C2: evaluation Flashcards
Cranfield evaluation methodology
a strategy for laboratory testing of system components
- build reusable test collections
- define evaluation metrics for these collections
content of test collection:
- collection of documents similar to a real document collection in a search application
- sample set of queries or topics that simulate the user’s information need
- relevance judgments/assessments: which documents should be returned for which queries
2 types of metrics
- ranking metrics: look at the rank of the rerieved documents, the higher the relevant documents, the better
- set metrics: cut off the top-k items and look at these as a set
2 evaluation metrics for set metrics
retrieved documents in top-k
precision@k = # retrieved and relevant documents in top-k / # retrieved documents
recall@k = # retrieved and relevant documents in top-k /
# relevant documents
limitations of precision and recall for search engine evaluation
- relevance assessments tend to be incomplete => recall unknown (we don’t know all relevant documents)
- ranking is not taken into account: a document retrieved in position 50 is less useful to a user than a document retrieved in position 2
MRR
Mean Reciprocal Rank
for tasks with only one relevant item per query
RR = 1 / rank of relevant item or highest ranked relevant item
MRR = average over a set of queries
Precision-recall curve
drawn as a continuously decreasing function, using interpolated precision: the highest precision found for any recall level
AP
Average Precision
1. calculate precision at the position of each relevant retrieved document (at each point in the ranked list where recall increases)

EXERCISE: Retype the section of the evaluation flashcards above, starting with "- ranking is" and going on through "where recall increases)".

INFORMATION SUPPLIED:
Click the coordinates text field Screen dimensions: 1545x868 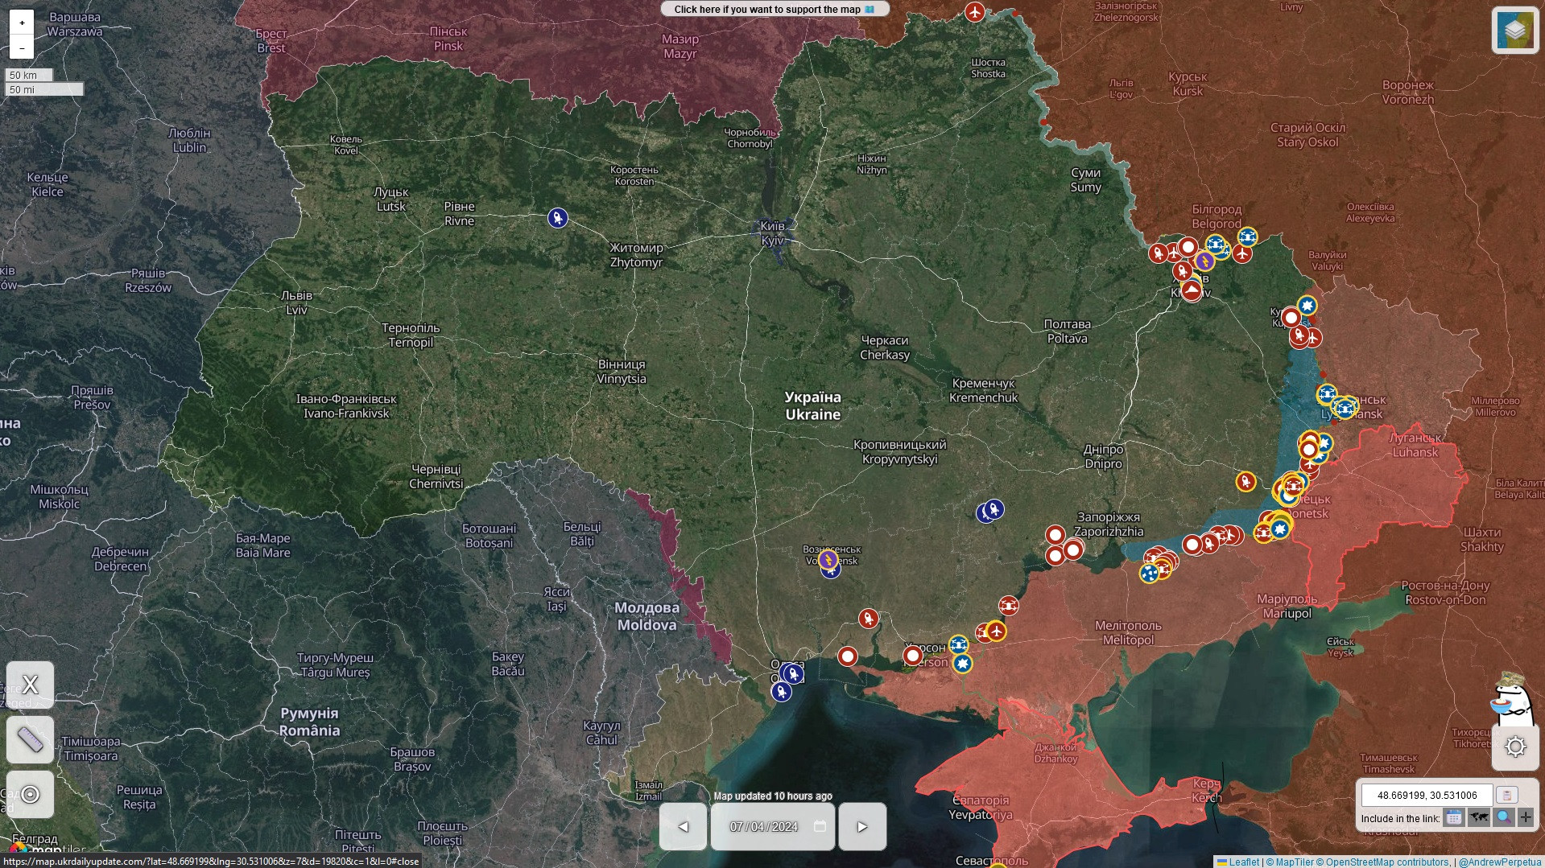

EXPECTED OUTPUT:
- ranking is not taken into account: a document retrieved in position 50 is less useful to a user than a document retrieved in position 2
MRR
Mean Reciprocal Rank
for tasks with only one relevant item per query
RR = 1 / rank of relevant item or highest ranked relevant item
MRR = average over a set of queries
Precision-recall curve
drawn as a continuously decreasing function, using interpolated precision: the highest precision found for any recall level
AP
Average Precision
1. calculate precision at the position of each relevant retrieved document (at each point in the ranked list where recall increases)